22 марта Генрих II велел своим войскам из Англии, Нормандии и Аквитании идти к Пуатье; их встреча была назначена на 24 июня. Рыцари должны были служить до Дня Всех Святых, 1 ноября. Поскольку Англия была далеко, король потребовал личного участия в боях только от своих баронов. Всех рыцарей вместо военной службы он обязал заплатить две марки (1 фунт 6 шиллингов 8 пенсов), из расчета 8 пенсов в день за сорок дней службы, обычный в ту пору срок. Генрих II ввел налог на освобождение от военной службы, "не желая отвлекать от дел рыцарей, сидевших на земле". Это свидетельствует о том, что в Англии в ту пору уже появились помещики.

Король также заставил епископов, настоятелей монастырей, правителей городов и шерифов принести ему "добровольные" пожертвования, которые они потом конечно же возместили за счет местного населения. Такие же "подарки" сделали ему и еврейские ростовщики, находившиеся почему-то в большой милости у короля. Духовенство очень возмущалось этим "святотатством", как оно окрестило изъятие денег, и подало на него жалобу канцлеру. "Подарки" от священнослужителей принесли королю 3130 фунтов, а налог за освобождение от военной службы – 2440 фунтов.

Перед тем как выступить, Генрих II отправился на границу Нормандии, чтобы провести еще одни переговоры с Людовиком. Эти переговоры, касающиеся предполагаемой женитьбы королевских детей и намерения Генриха захватить Тулузу, шли с 6 по 8 июня. Людовик разрывался между верностью своему зятю и стремлением не сделать ничего такого, что помешало бы браку его дочери, который должен был еще сильнее укрепить существовавшую, как он полагал, связь между ним и королем Англии. Его робкие попытки уговорить Генриха отказаться от похода ни к чему не привели. Английский король был непреклонен.

Его армия тем временем собиралась в Пуатье. Самую лучшую ее часть составлял отряд канцлера, который за свой счет выставил 700 рыцарей в полном вооружении. В назначенный день, 24 июня 1159 года, Генрих II присоединился к войску, и оно двинулось к Тулузе.
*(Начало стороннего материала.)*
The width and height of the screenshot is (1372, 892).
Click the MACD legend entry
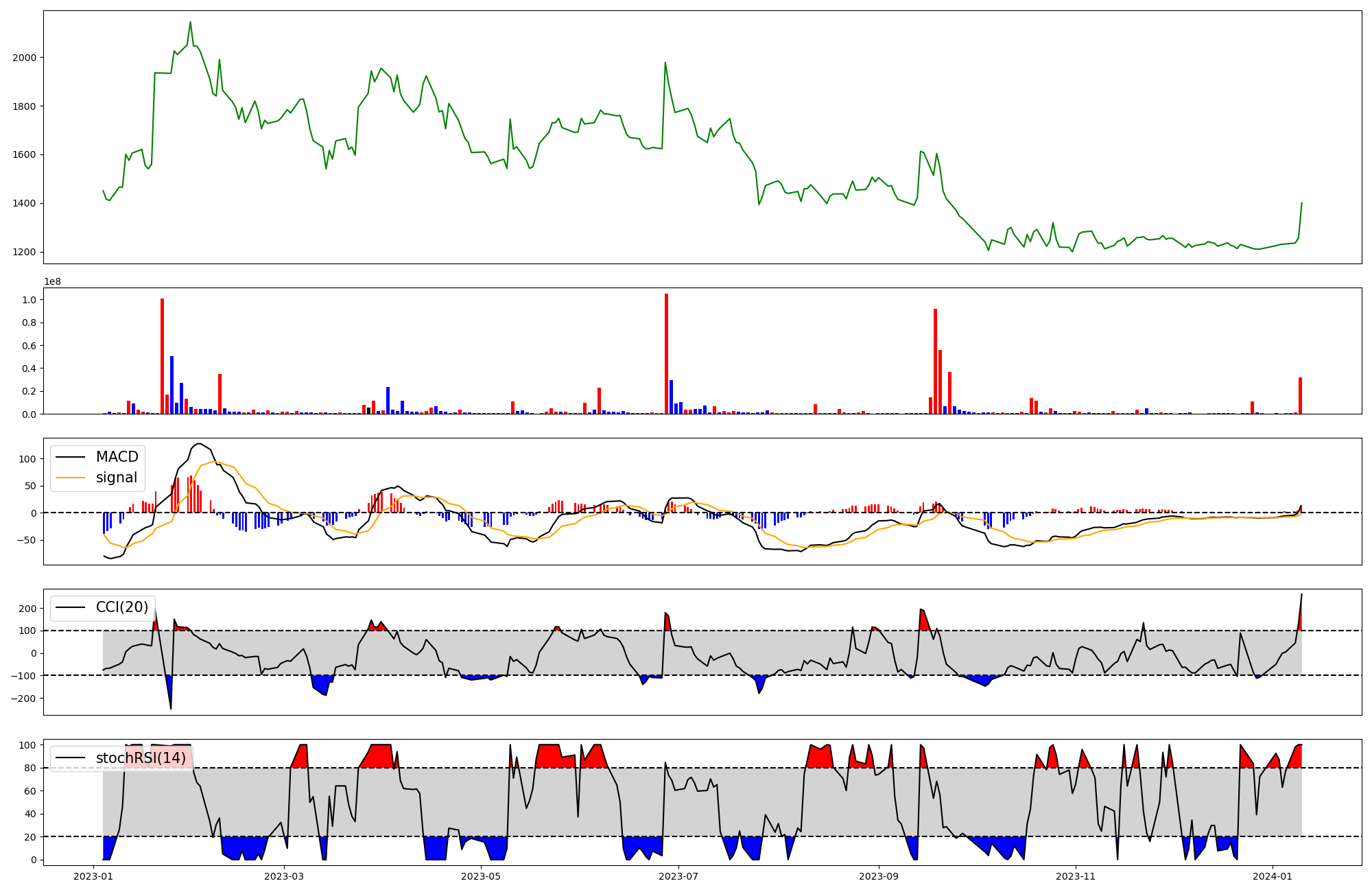[x=117, y=457]

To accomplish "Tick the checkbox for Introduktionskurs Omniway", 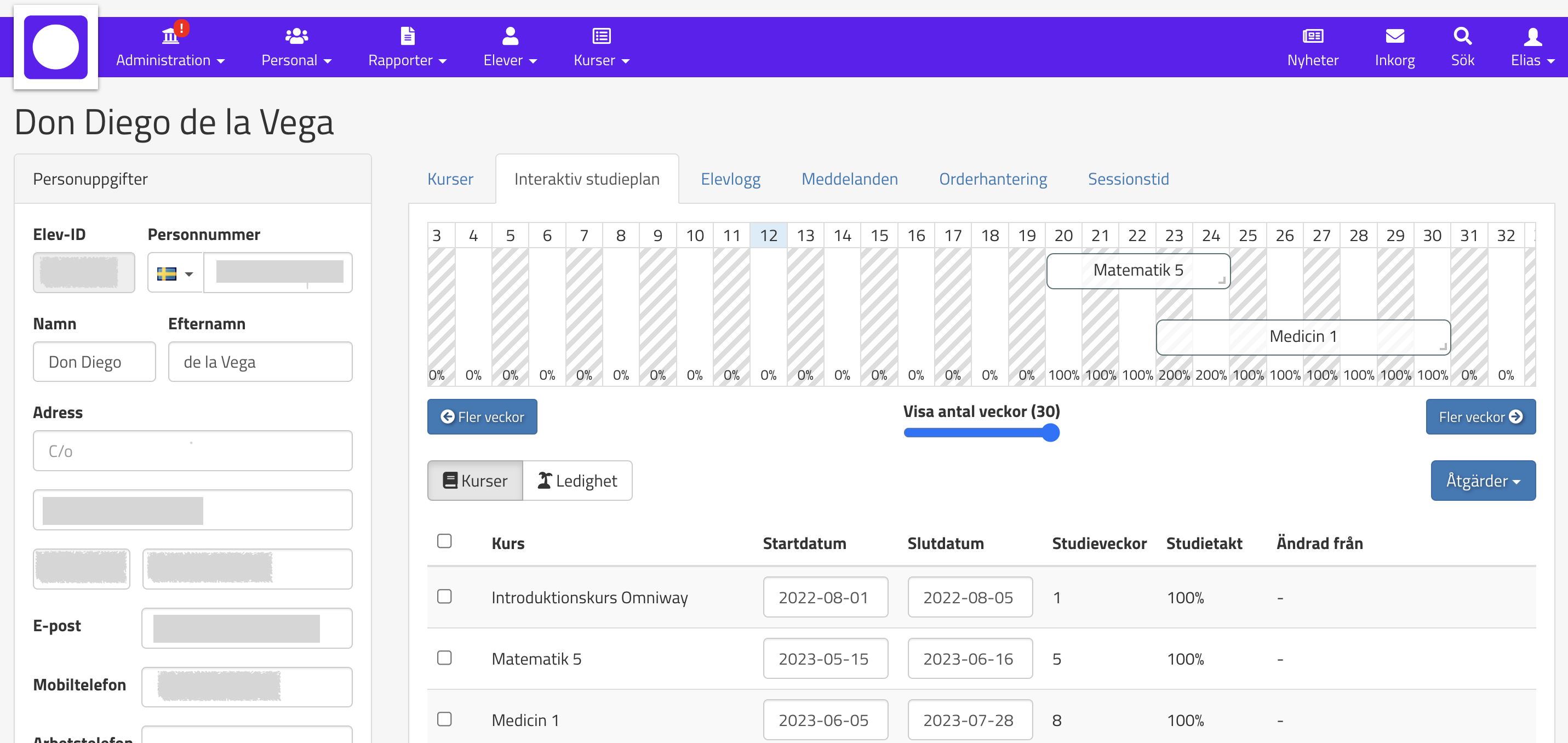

Среди графов и баронов, пересекших Ла-Манш, находился молодой кузен Генриха Малькольм, король Шотландии, который в 1158 году, после смерти своего деда, короля Дэвида, вступил на трон этой страны. И как король Дэвид в свое время посвятил в рыцари Генриха, так и Генрих II во время похода на юг опоясал Малькольма рыцарским мечом.